Identity
At the end of my first week at the Swiss rehabilitation clinic, several physicians and physical therapists invited me to join ward rounds. “We discuss with patients how they are doing and how to proceed,” Dr. B told me. The conversations would be in Swiss German but Dr. B promised to fill me in with an English translation while moving between patient rooms.
The clinic offered a variety of therapy options including physical, occupational, horseback riding, swimming, eating, sports, creative, and social group therapies that patients would participate in for about eight hours a day. Because the Swiss healthcare system paid for the three-week clinic stay for patients with Multiple Sclerosis (MS), these patients often returned annually to work on maintaining function despite the disease’s chronic and sometimes progressive nature. The absence of financial barriers gave MS patients from all socioeconomic backgrounds access to the clinic.
During rounds, the clinicians introduced me to several patients with MS and shared how I was an American student who would be hanging around to learn more about neurorehabilitation. The patients nodded, I smiled, and the physicians asked whether the patients’ tailored therapy schedules were helping them reach their therapy goals. Between rooms, Dr. B explained that patient goals often revolved around maintaining mobility. Take the patient we had just visited — this patient wanted to strengthen his legs and core enough to keep climbing the stairs to his flat without assistance. Maintaining strength meant that he could continue living independently.
We entered the room a 30-year-old woman recently diagnosed with MS who sat on the edge of her bed. The group greeted her then asked questions about her stay. But as the word “therapie” (therapy) bounced around she began to cry. The group quieted and a female physical therapist approached to put a hand on the patient’s shoulder. I averted my gaze and focused on the framed picture of a blonde-haired little boy next to the patient’s bed.

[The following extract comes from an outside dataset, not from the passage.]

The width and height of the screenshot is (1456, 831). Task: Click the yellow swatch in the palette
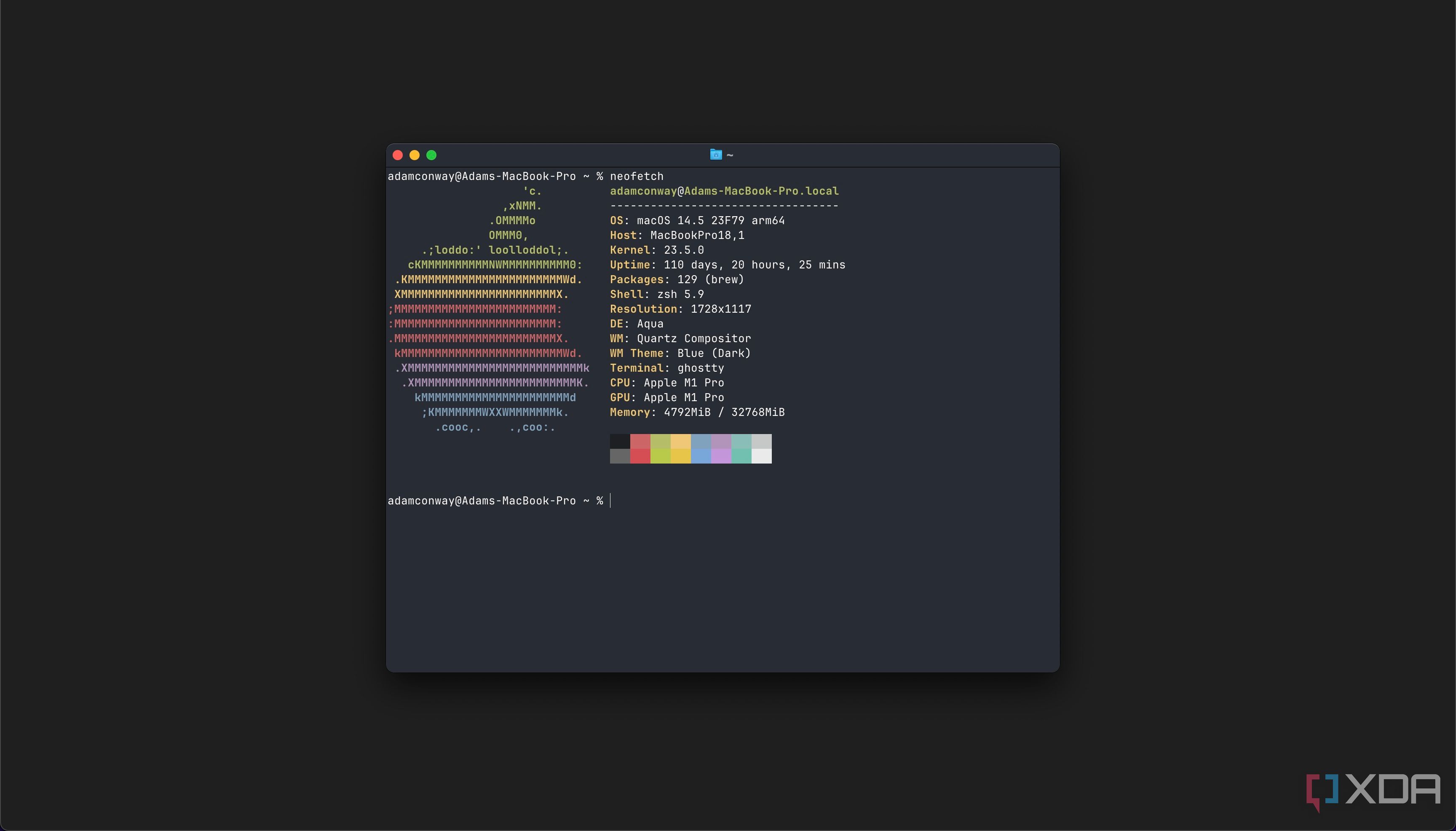681,441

When the patient calmed, the comforting therapist asked a few questions prompting the patient to retrieve a therapy schedule from her purse. The team considered. The group discussed. A brief pause. Dr. B spoke to the patient in gentle tones. “Danke” (thank you) the patient responded.
Dr. B later explained that the patient was upset about group therapy. “She doesn’t want to participate in group therapy because people in the group aren’t ‘normal,’” he said. The patient had visited a clinic social worker the day before to explain her group therapy frustration and the social worker asked, “Do you think you’re normal?” Dr. B was not happy with the social worker’s question and expressed how difficult it is for newly diagnosed patients to participate in group therapy. “Sometimes patients can be cruel,” Dr. B said and then mimicked one patient talking to another, “I was walking just like you two years ago and now I’m in a wheelchair.”
Gradually, I was becoming aware of the clinic’s delicate social ecosystem. Not only were patients working to maintain or improve function, some were also grieving seismic shifts in their identities. Who were they in this clinic? Who was I in this clinic? My field notes suggest that my biggest fear was becoming a nuisance and distracting the therapists and patients from doing their important work.
“Can I attend a sports and recreational therapy session? When do they meet? Will it be a problem if I participate?” I asked myself in my notes.
I recently retrieved anthropology professor Robert F. Murphy’s “The Body Silent” from my bookshelf, the same copy I read in grad school that’s filled with my handwritten stars, underlines, exclamation points, and margin notes.
Murphy opens with this.
“This book was conceived in the realization that my long illness with a disease of the spinal cord has been a kind of extended anthropological field trip, for through it I have sojourned in a social world no less strange to me at first than those of the Amazon forests.”
Murphy’s first-hand account of living with disability includes reflections of his own rehabilitation experiences and his observations in rehabilitation settings.
“If a patient improves [as a result of rehabilitation], it is by degrees so fine that they are imperceptible from day to day. There are no magic potions – just hard, agonizing work,” Murphy wrote.
After listening to Dr. B share how difficult it was for some patients to cope with disability, I realized that the patients’ work at this clinic was not just physical, but also deeply emotional. And I was beginning to sense that rehabilitation’s purpose was to help patients navigate complex spaces outside the clinic that often remained resistant to universal design despite the fact that with increased life expectancy, many will eventually experience physical and social barriers resulting from functional decline.
Again, I reminded myself, it wasn’t my job to fix or save. My job was to hear from the patients themselves. My job was to ask, “What motivates you to do rehabilitation?” and then listen.
Still, I felt like my presence was a burden and worried that my research questions would make patients feel uncomfortable. Worse yet, I worried that my questions would distract the patients from accomplishing their rehabilitation goals similar to how the therapist’s question about my motivation on Day 2 had distracted me. I rebounded from the internal friction her question caused, but would the questions I wanted to ask the patients cause similar inner turmoil? As my anxiety amplified, I needed to find a way to quiet these thoughts enough to believe that staying put and finding a way through was better than packing up early and heading home.